It is a decidedly odd feeling to suddenly be on my own again.

“When I go off, nobody cares. When you go off, the whole family comes to see you off,” my husband fake-pouted as he dragged my duffel bag-on-wheels. I was holding on to Skyler, reluctant to let go. My girls were impervious to my impending trip, their attentions instead captivated by the wide, open, slidey spaces of the Seattle-Tacoma airport.

I smiled at his tease but there was a sick feeling in my stomach. It was stupid. I would only be gone four nights. My kids are fine with my in-laws and their father. I was hardly one foot on the plane and I was already kid-sick. It is sadistic, this kind of misery, self-inflicted and indulgent and stupid.

Perhaps it’s also because I have NEVER EVER traveled on my own before. I was always with a colleague or a fellow reporter from a different paper/mag, or with friends. This time I am ALONE alone.

Of course, there’s also the fact that I’ve never been away from the girls. Not since my honeymoon a year after Rae was born, and then our trip to Seattle to scout for a home a year after Sky was born, which just abour tore a big chunk of me off.

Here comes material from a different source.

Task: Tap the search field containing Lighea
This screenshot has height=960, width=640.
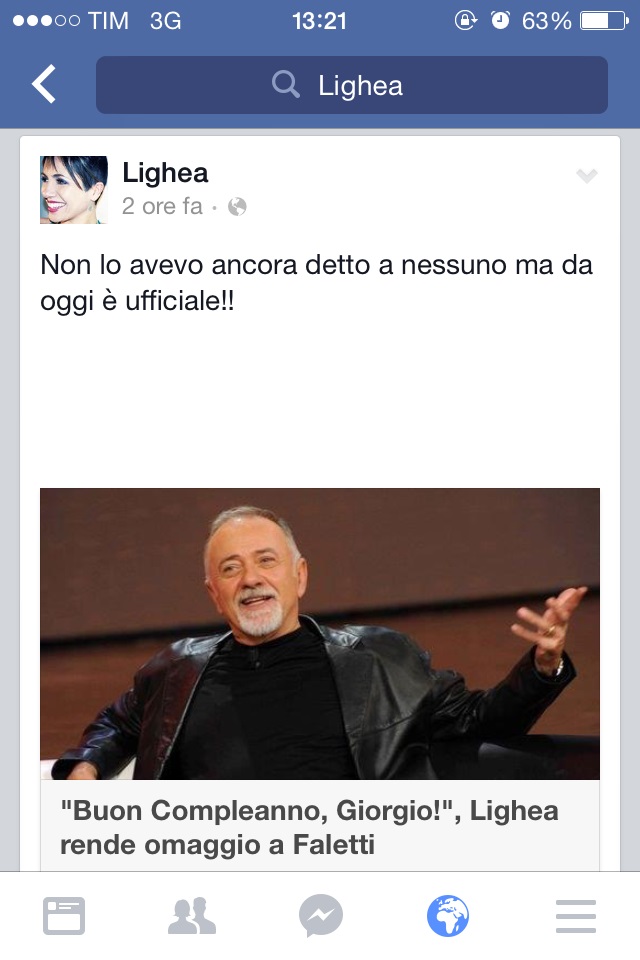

I know, it sounds pitiful and idiotic and pathetic, and it probably is, but I can’t walk past a family restroom or a stroller without feeling like I’ve just abandoned my children FOR DEAD!!!!

Okay, okay, too much coffee. Get a grip, woman…

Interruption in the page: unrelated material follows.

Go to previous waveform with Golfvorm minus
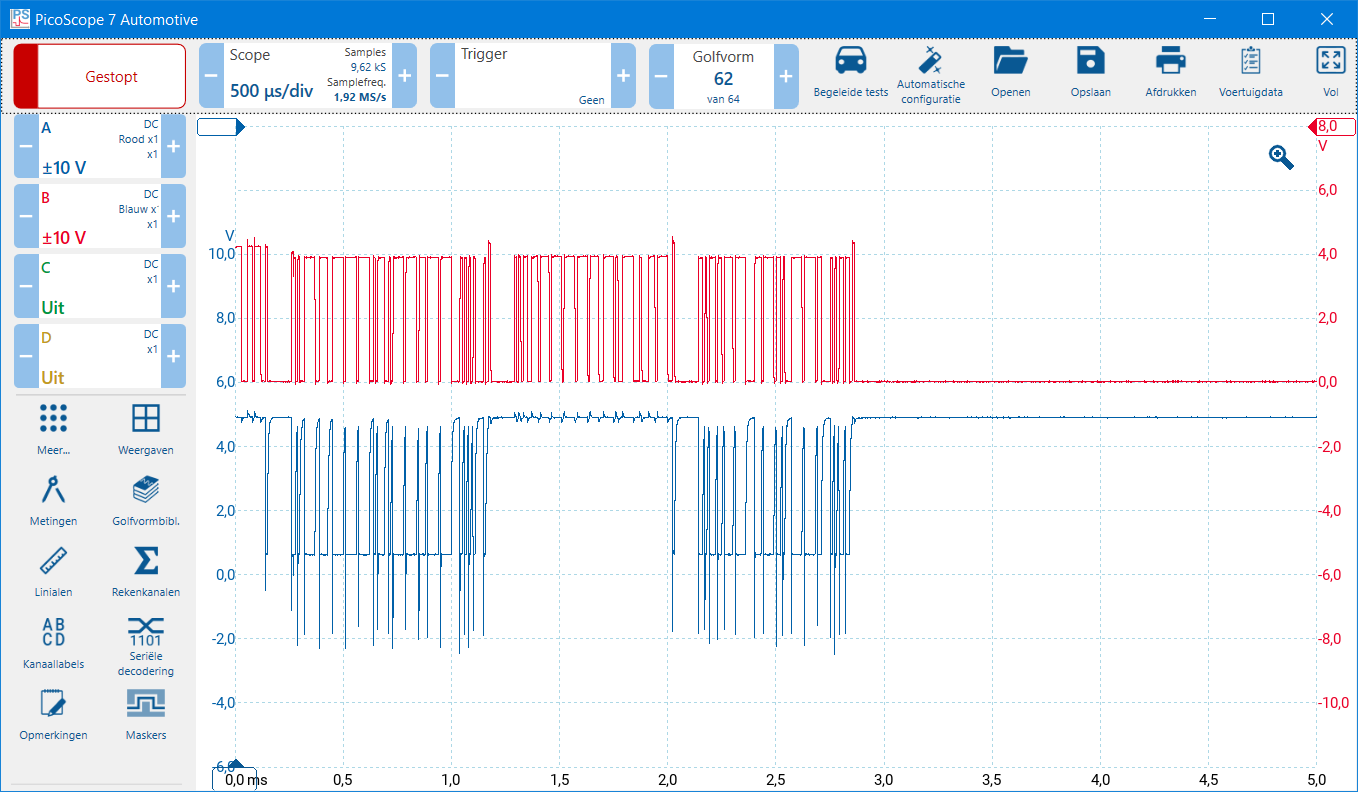This screenshot has height=792, width=1358. click(661, 76)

I am typing this at the Detroit Airport, which is huge, rivaling in size and magnificence as, well, KLIA (Seatac is rather old and comparatively petite). I arrived about 35 mins ago, 5.30am Eastern time and my flight is in an hour. My huge duffel bag, which I’d stubbornly refused to check in because I am paranoid about losing my baggage, given the lousy rep of American baggage system (Lokes has had his fair share of his luggage traveling to more places than him). In truth, I cannot bear to part with my knickers.

Okay, it is NOT that huge and I was sure it would fit in the overhead compartment. However, the baggage size-checking thingie did not think so right at the boarding did not think so. So it’s now tagged and probably flying off to Alaska as I blog.

There is another reason for the general cloud of melancholy that has beset my little cross-country trip. On our way to the airport, we received a call from my future sis-in-law.

Her dad, who suffered a stroke from an angioplasty a few months ago, is now facing severe complications.

He may not live to see another day. That was four hours ago.

Please join me in sending prayers/thoughts of strength and perseverance to Asther and her family.

Okay, packing my notebook and going to the boarding gate for Chicago now. Let’s hope my luggage is safely in the same plane.